The debate may be over for now at the European (i.e. EU) level, but it rages on in the UK, with recent decisions from the UK Intellectual Property Office ruling that computer program product claims are not allowable. See the following for more details:
- aerotelmacrossan.htmlp rogram-claims-at-uk-ipo.html
t op-asking-questions.html
http://ipkitten.blogspot.com/2007/07/fallout-from
http://ipkitten.blogspot.com/2007/06/no-computer-
The EPO, however, have said that they don't even want to address the questions:
http://ipkitten.blogspot.com/2007/06/epo-please-s
The debate will rumble on for a while yet.
The EPO is half right but it's important to understand where the situation is in Europe. The EPO grants more software patents than ever, but uses mystical jargon to disguise these so that it can claim, with a straight face, "Software cannot be patented in Europe". One of the speakers at the conference, Mr Beresford, a patent attorney, wrote a book called "How to patent software under the European Patent Convention" (since it is, strictly speaking, not allowed).
Those who want software patents and business method patents are: the patent industry, and specific software firms like Microsoft and SAP, and some consumer tech firms like Philips. The EPO is in a bind because the explosion of demand for software patents is destroying it from the inside: internal strife over the money is now breaking the EPO apart little by little.
Politically, there is a big fight between the EPO and the EU over who controls the patent system. The EU wants a Community Patent and the EPO (esp. Switzerland) has been sabotaging this because it means the end of a good business. The pro-swpat lobby has been trying to get software patents in via the back door through an EPO plan called "EPLA", but this is failing because of the EU vs. EPO fight. The UK courts meanwhile are rolling back patent law to discard pure software patents (which annoyed Mr Beresford immensely). Within the EPO, national patent interests try to weaken the EPO's management, and try to inflate the patent system so they can pump more money out of it. The EPO management gets all the flak, and lobbies hard to make friends in Brussels. MEPs are still sensitive from the Software Patent Directive, especially those who lost.
It is intensely political, and almost the only thing all parties can agree on is that it's not the right time to attack the question of software patents again. That is basically what came out of the conference.

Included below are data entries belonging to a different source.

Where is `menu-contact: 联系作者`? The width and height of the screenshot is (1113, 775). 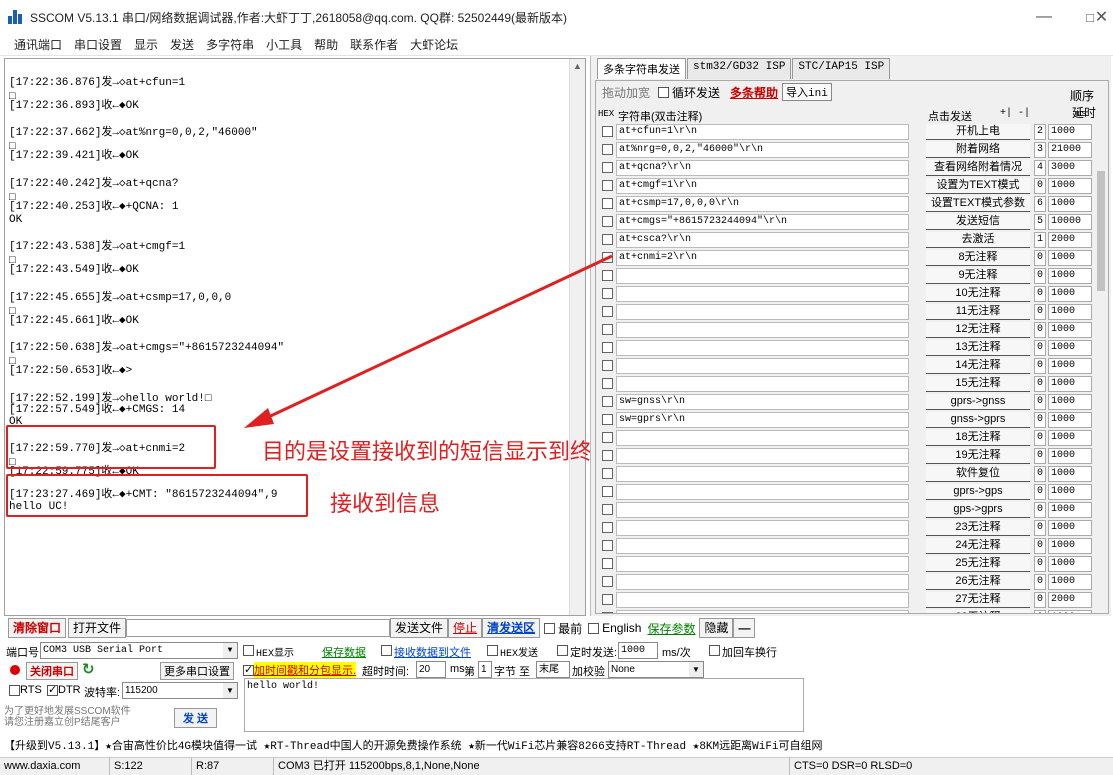
menu-contact: 联系作者 is located at coordinates (374, 44).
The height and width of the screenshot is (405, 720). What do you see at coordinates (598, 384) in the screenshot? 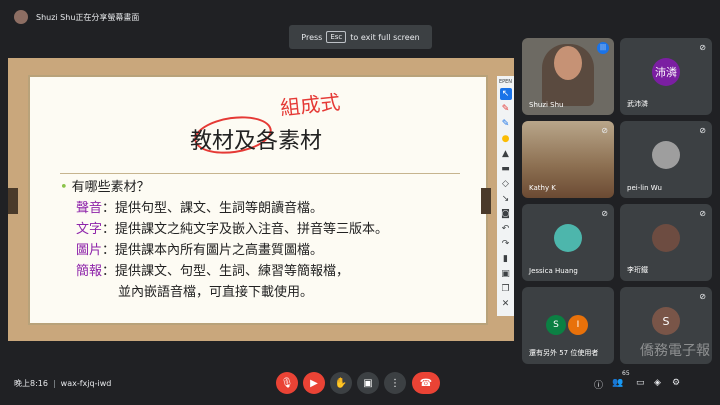
I see `info-icon: ⓘ` at bounding box center [598, 384].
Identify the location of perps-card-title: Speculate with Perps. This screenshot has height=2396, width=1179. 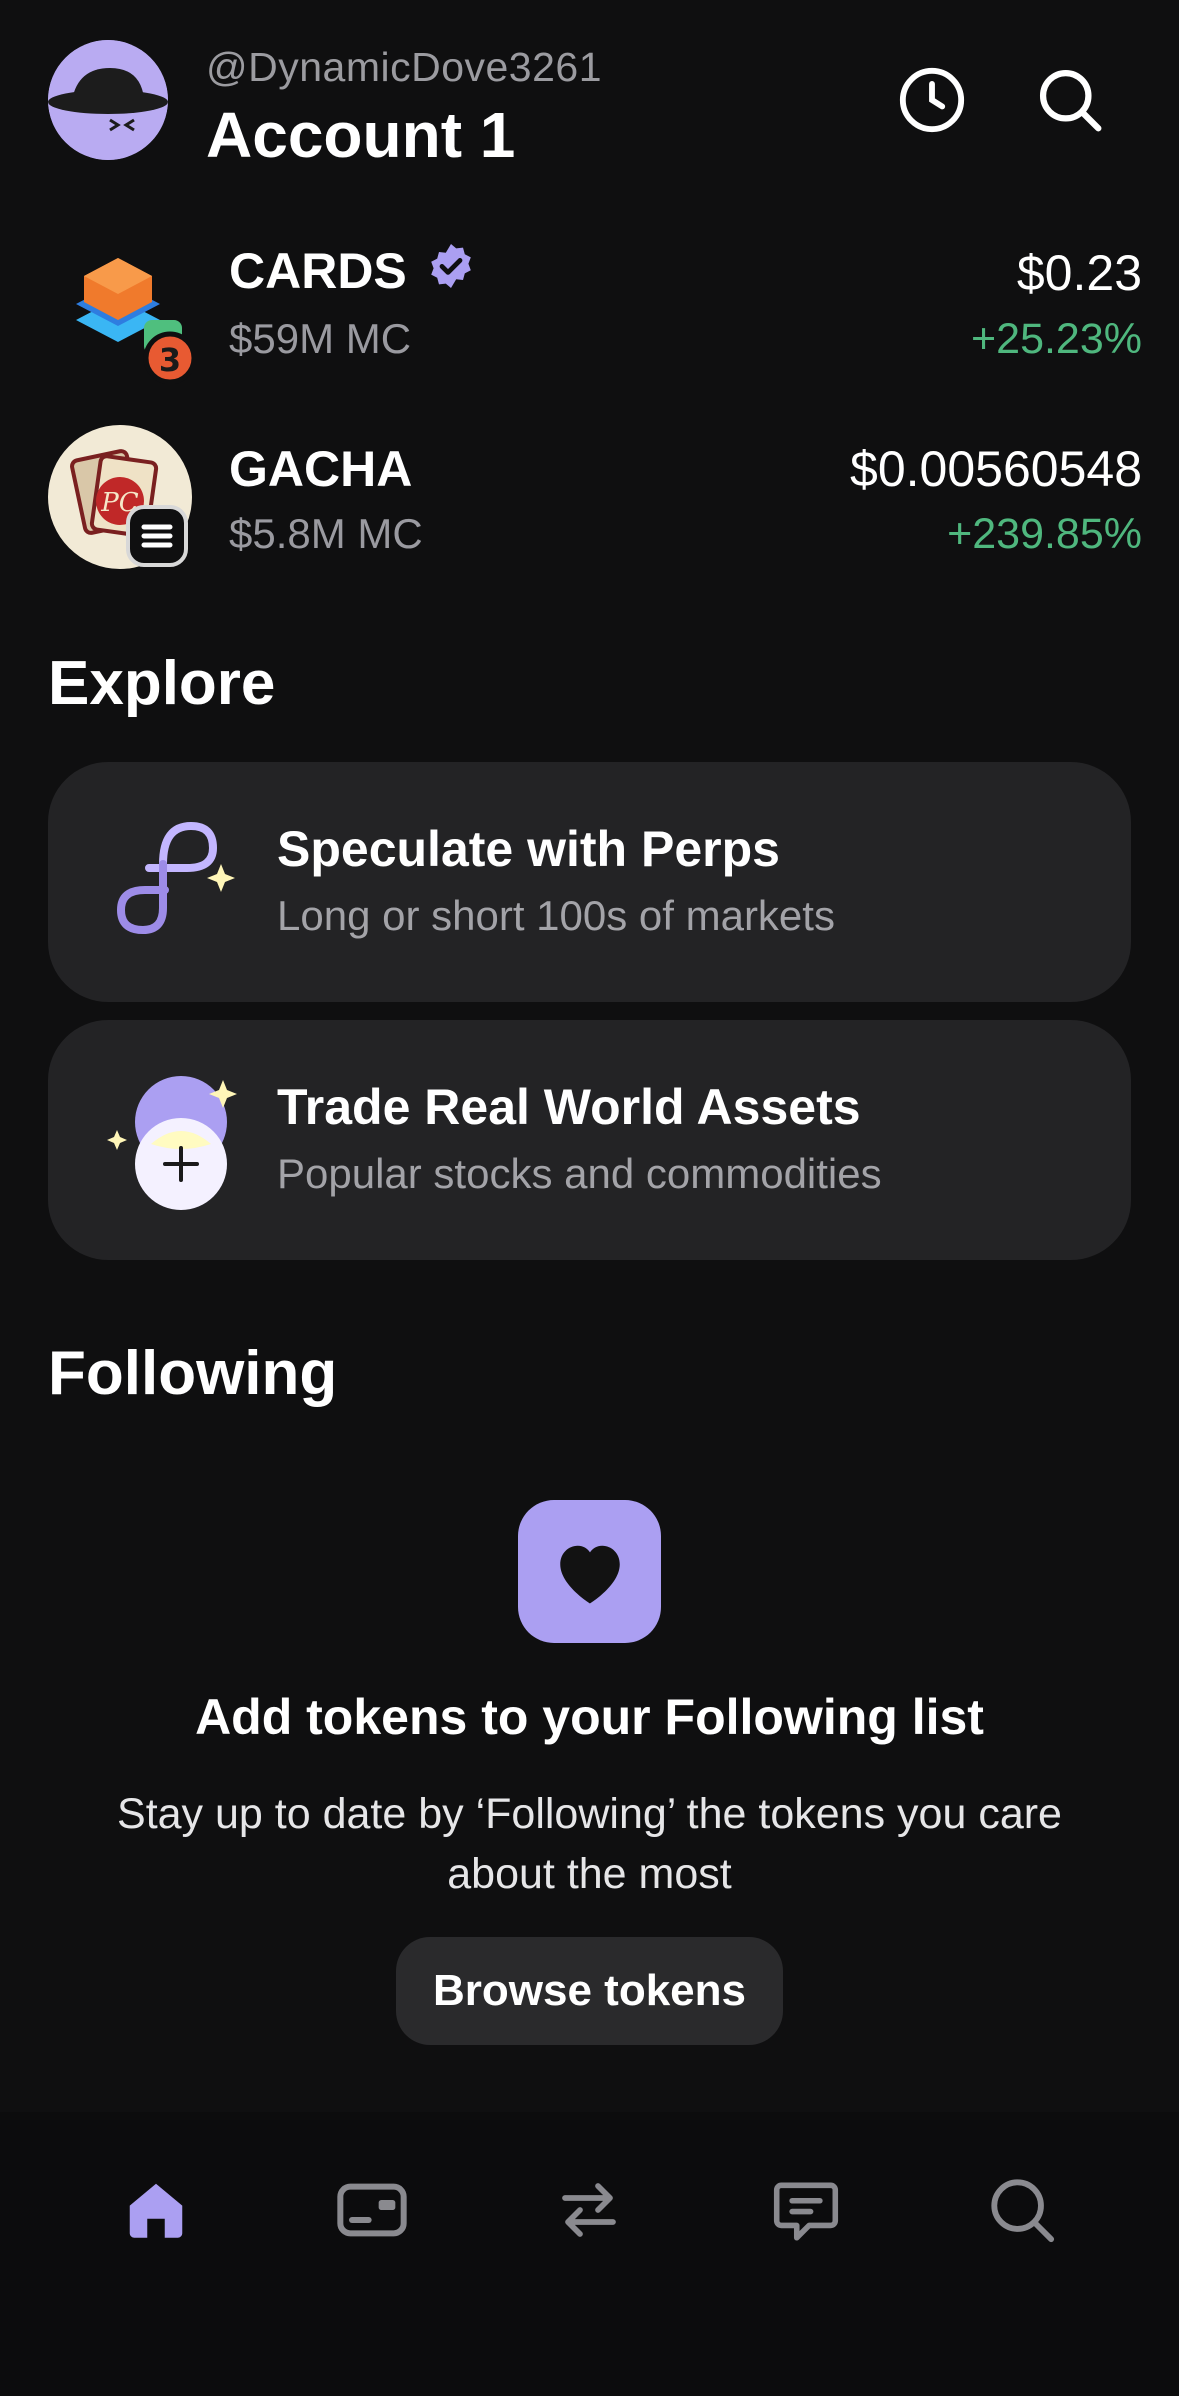
(528, 849).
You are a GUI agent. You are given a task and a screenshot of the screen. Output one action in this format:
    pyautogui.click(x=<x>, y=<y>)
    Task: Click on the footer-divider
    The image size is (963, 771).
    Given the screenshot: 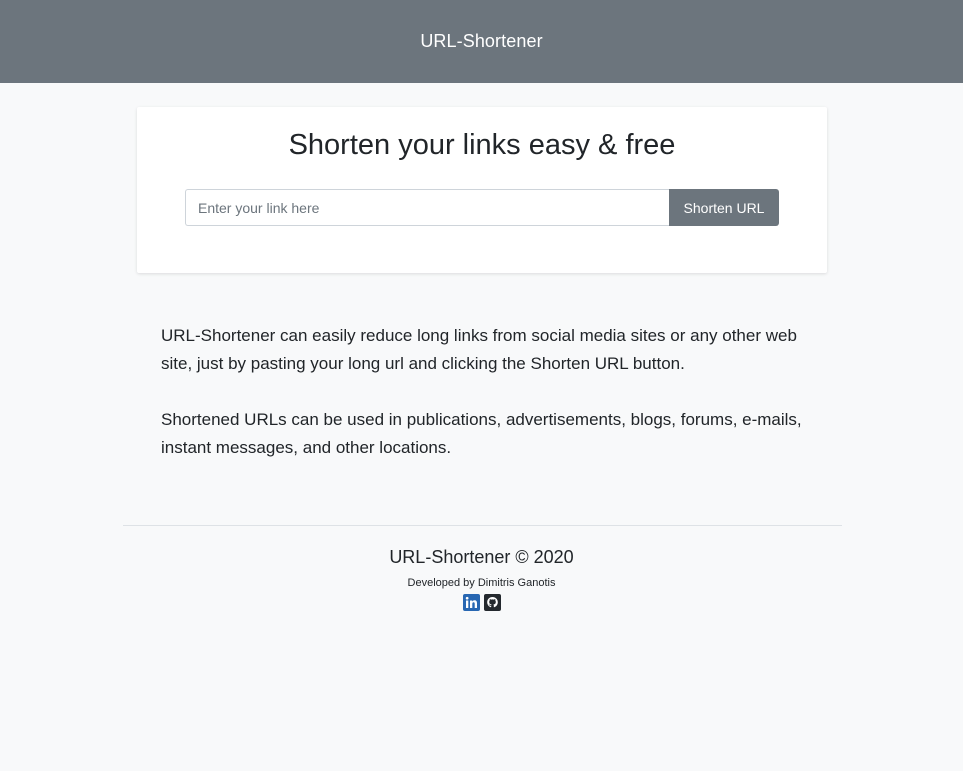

However - this is not a closed matter. IBM recently came out on the side of the FFII (my association) with a proposal that calls for a "European Interoperability Patent", which basically is a patent that does not damage open standards and (maybe) open source. The EIP is immature and just one idea among many but it's part of IBM's realignment with the FOSS economy, and away from the old industrial economy that so loves patents.
And when IBM moves, the patent world follows.
What was most interesting from the EPO conference, and what is missing from their report, is the way the EPO is getting ready for change. With a new president - Alison Brimelow - and a huge set of problems to deal with, there is a good chance that the old EPO, which sold patents as the cure for everything will start to become a kinder, gentler kind of parasite.
Of course, the FFII, which fought against software patents from 1999 to 2005, is still here, and growing stronger. The question of how to stop the patent system from destroying the FOSS economy is still there and it will come back onto the agenda in a big way, when the time is right.